W3C home > Mailing lists > Public > public-webid@w3.org > September 2016

Re: WebID-TLS using X509 fingerprints

From: Adrian Hope-Bailie <adrian@hopebailie.com>
Date: Thu, 15 Sep 2016 14:03:51 +0200
Message-ID: <CA+eFz_LOuBhvQ8+=cdh4FbL+oREJipY3cJ8bhCxG5++=y770Og@mail.gmail.com>
To: Henry Story <henry.story@gmail.com>
Cc: Jacopo Scazzosi <me@jacoscaz.com>, public-webid <public-webid@w3.org>
Hey guys,

In the Interledger Project [1] we have been solving a different but similar
problem and in the process have developed a system called crypto-conditions.

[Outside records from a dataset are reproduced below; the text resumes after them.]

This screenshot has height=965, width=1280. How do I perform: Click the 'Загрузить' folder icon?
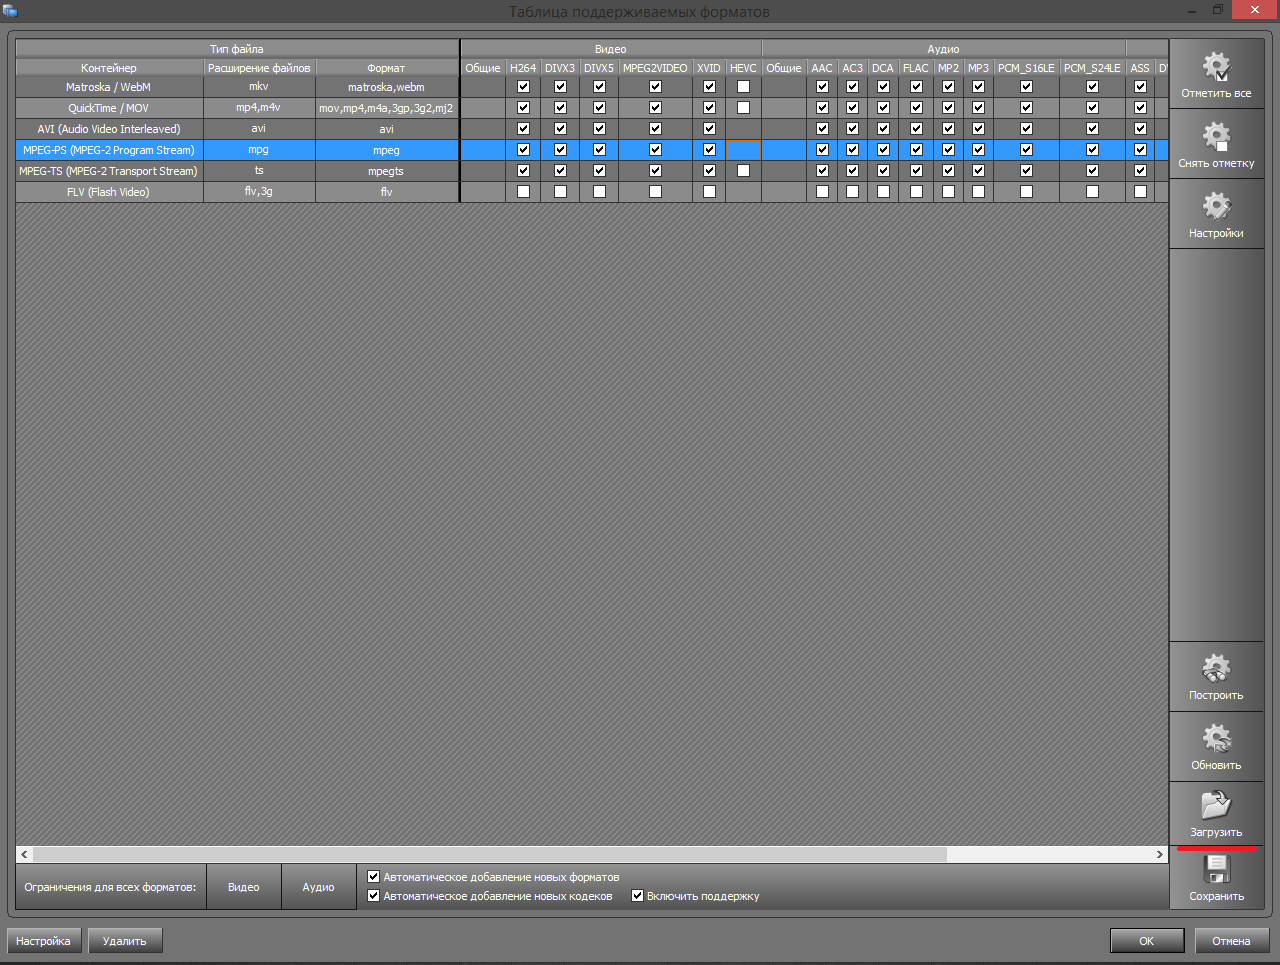click(1216, 806)
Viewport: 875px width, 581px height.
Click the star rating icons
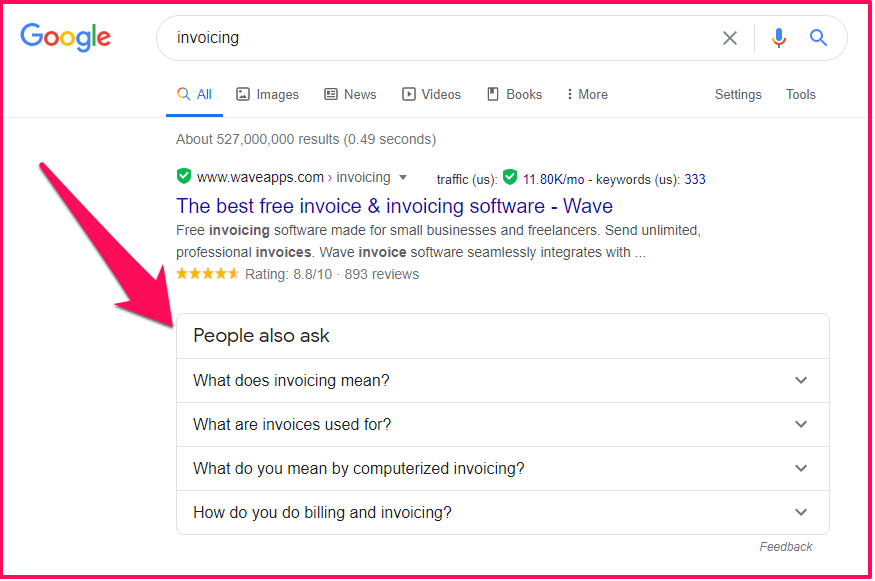pos(207,274)
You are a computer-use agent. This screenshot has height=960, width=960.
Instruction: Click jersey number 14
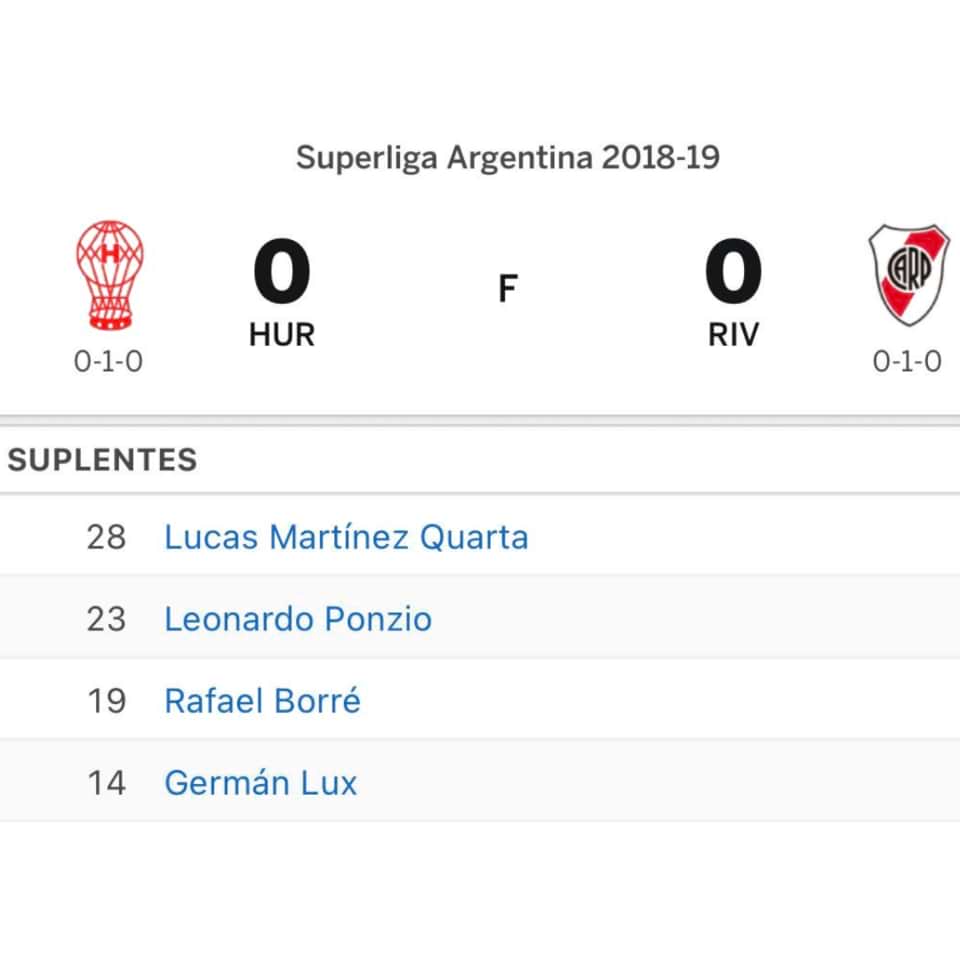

We had a requirement for a signature data type in the Interledger
Protocol's core data model but needed this to be flexible and also have a
few other features.

For some background on our requirements, the protocol relies on one or more
ledgers that are involved in an end-to-end transfer being able to put funds
on hold pending the fulfillment of a predefined condition. This condition
is, in effect, the definition of a signature and the fulfillment of that
condition is the signature itself.

Example 1: Condition = SHA265Hash(X), Fulfillment = X
Example 2: Condition = RSA Public Key, Fulfillment = Message, Signature of
message generated using RSA Private KEY
Example 3: Condition = RSA Public Key and Prefix, Fulfillment = Message,
Signature of (Prefix + Message) using RSA Private Key

More information is available from Crypto-condition workshops presented at
Interledger[2] and at IETF[3]. In adition, Crypto-Conditions
(draft-thomas-crypto-conditions-00) has been submitted as an Internet Draft
for candidacy as a standards track RFC[4].

An essential requirement of crypto-conditions is that any implementation
*must* be able to evaluate if it will be able to validate the signature
later (fulfillment) just by looking at the signature definition
(condition). This allows a ledger to reject a transfer that is using a
condition the ledger doesn't support before the end-to-end transfer is
fully prepared, avoiding a case where the ledger fails to release the funds
upon receipt of the signature (fulfillment) because they are unable to
validate it. It also meets the core purpose of the provability requirement
for smart signatures, even if it does so by a slightly different manner.

Crypto-conditions define a format for encoding these signature definitions
(conditions) and signatures (fulfillments) that incorporates a
feature-requirement bitmask and a max-fullfilment size to protect
implementations from any overflow attacks.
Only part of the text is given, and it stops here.